L’intérieur de l’avion était bien plus grand que ce que j’avais imaginé. Lorsque je m’extirpai de mon siège pour vérifier, encore une fois, que mon bagage à main était bien installé dans son casier, je repensai au temps que nous avions pris pour faire nos bagages, le soin avec lequel nous avions glissé dans nos valises les objets et les divers documents que nous transportions avec nous pour l’exposition. Ce qui, dans nos affaires, aurait pu éveiller un peu trop la curiosité des agents de sécurité avait été caché du mieux que nous l’avions pu. Car, si rien n’était illégal, si aucun objet n’enfreignait les lois, il n’aurait pas fallu que l’on fouille dans certaines de nos valises. Comment aurions-nous pu expliquer par exemple, de manière simple et convaincante les documents liés au cadavre ?

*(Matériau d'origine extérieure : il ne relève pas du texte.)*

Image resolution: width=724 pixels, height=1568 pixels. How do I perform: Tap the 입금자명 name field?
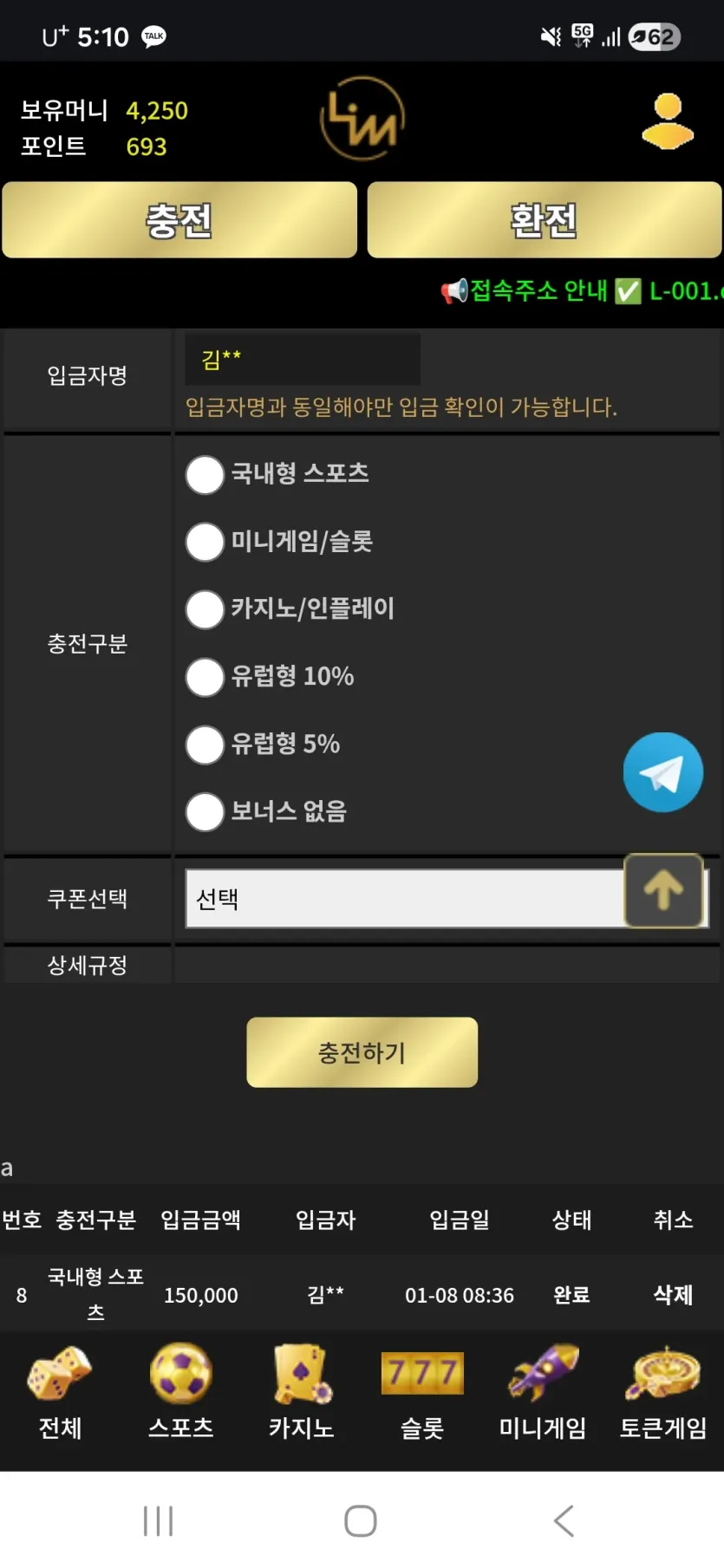click(x=303, y=359)
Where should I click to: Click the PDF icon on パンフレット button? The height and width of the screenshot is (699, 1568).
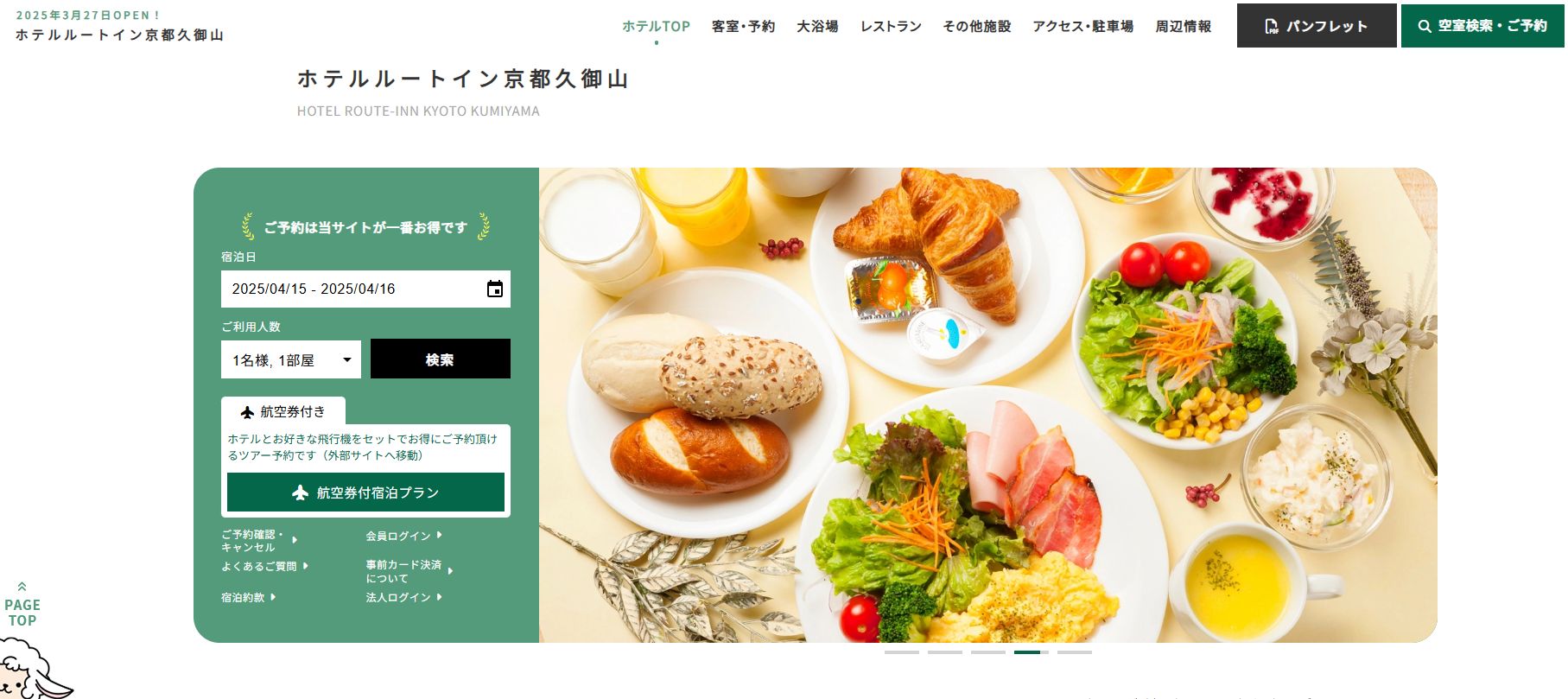pyautogui.click(x=1272, y=27)
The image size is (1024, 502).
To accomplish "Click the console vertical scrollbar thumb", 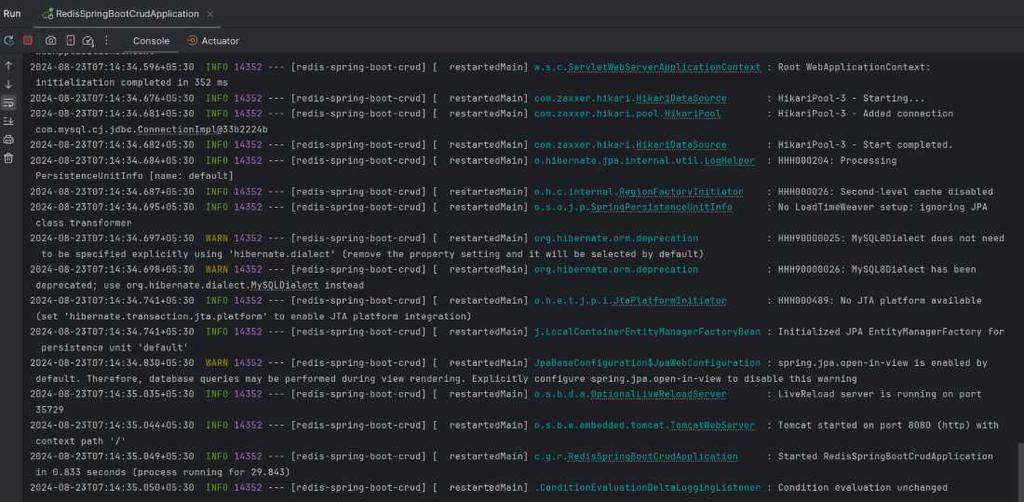I will pos(1020,472).
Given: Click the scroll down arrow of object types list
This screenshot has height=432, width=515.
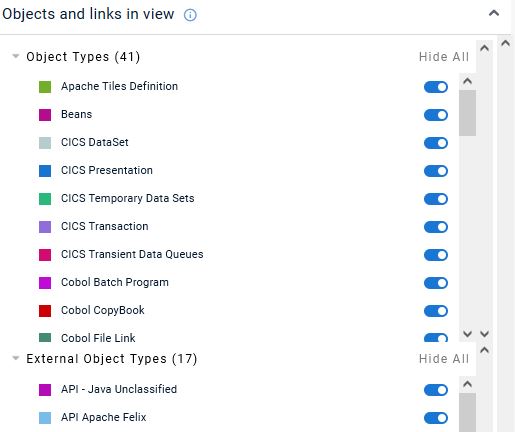Looking at the screenshot, I should [467, 334].
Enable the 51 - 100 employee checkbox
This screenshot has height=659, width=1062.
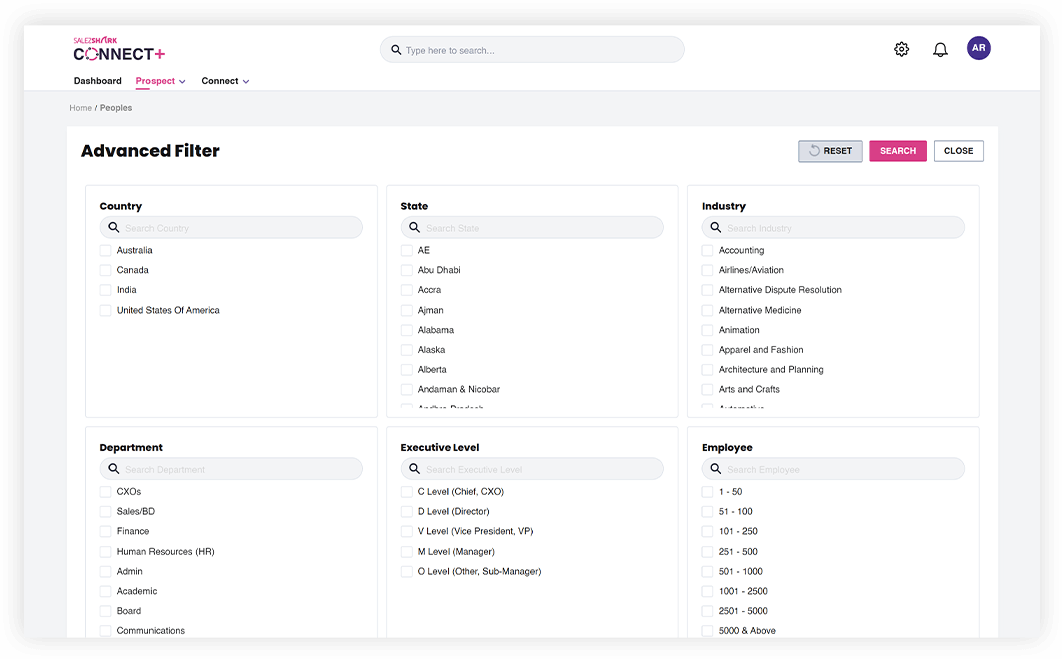pyautogui.click(x=708, y=512)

C’était la première fois que nous utilisions un protocole de gestion de projet Mental Map. La version que nous avions choisie permettait de gérer les différents types d’espaces impliqués, qu’ils soient physiques, numériques, ou mentaux. Ainsi, nos esprits, nos ordinateurs et téléphones portables, les divers réseaux dont le web, les lieux physiques comme le CAN à Neuchâtel, le Post territory Ujeongguk à Séoul et tous les endroits intermédiaires dont les aéroports, les avions et les divers moyens de transport étaient ainsi reliés pour ne former qu’un seul et même espace, un territoire, une géographie mentale qui existerait, uniquement dans nos têtes, pendant la durée de ce projet. Cette construction était partagée de manière collective grâce aux espaces qui avaient été aménagés dans nos cerveaux et qui communiquaient ensemble. Des techniques d’auto-hypnoses permettaient à tous d’en maintenir la viabilité.

Comme le protocole nous y invitait, les trajets en avion entre la Suisse et la Corée avaient été préparés minutieusement. Nous avions déniché un plan de l’appareil qui détaillait précisément toutes les parties des Boeing 747 qu’utilisaient la compagnie Coréenne. En plus d’un plan général, celui-ci contenait plusieurs dessins en perspective qui reprenaient les parties principales de l’aéronef dont les compartiments des voyageurs, les différentes cabines ainsi que les soutes. Nous acquîmes une connaissance très précise de l’engin au point d’être capable, en fermant les yeux, de déambuler virtuellement, et de manière fluide, dans les méandres de l’appareil. C’est ainsi qu’ensemble nous avions organisé notre voyage. Il n’y avait pas, pour nous, de différence entre les centres d’art et les autres lieux, nous les traitions sur le même plan, ils faisaient partie de la même grande exposition.

Le protocole imposait de nombreuses contraintes dont celles de se protéger au mieux des conditionnements extérieurs qui pouvaient le déstabiliser et en affaiblir la structure. D’un commun accord, nous nous tenions éloigné des actualités et en particulier des nouvelles, inquiétantes, liées à la situation entre les deux Corées. Les enjeux étaient peu connus des Européens. A l’aide de messages véhiculant des concepts simplistes, les médias occidentaux avaient pour habitude de vouloir imposer une certaine vision du monde dont nous voulions nous prémunir coûte que coûte. La pensée était devenue un lieu de résistance et, la fiction dans laquelle nous avions tous décidé d’évoluer, était un acte politique, le seul qui nous semblait encore intéressant de tenter.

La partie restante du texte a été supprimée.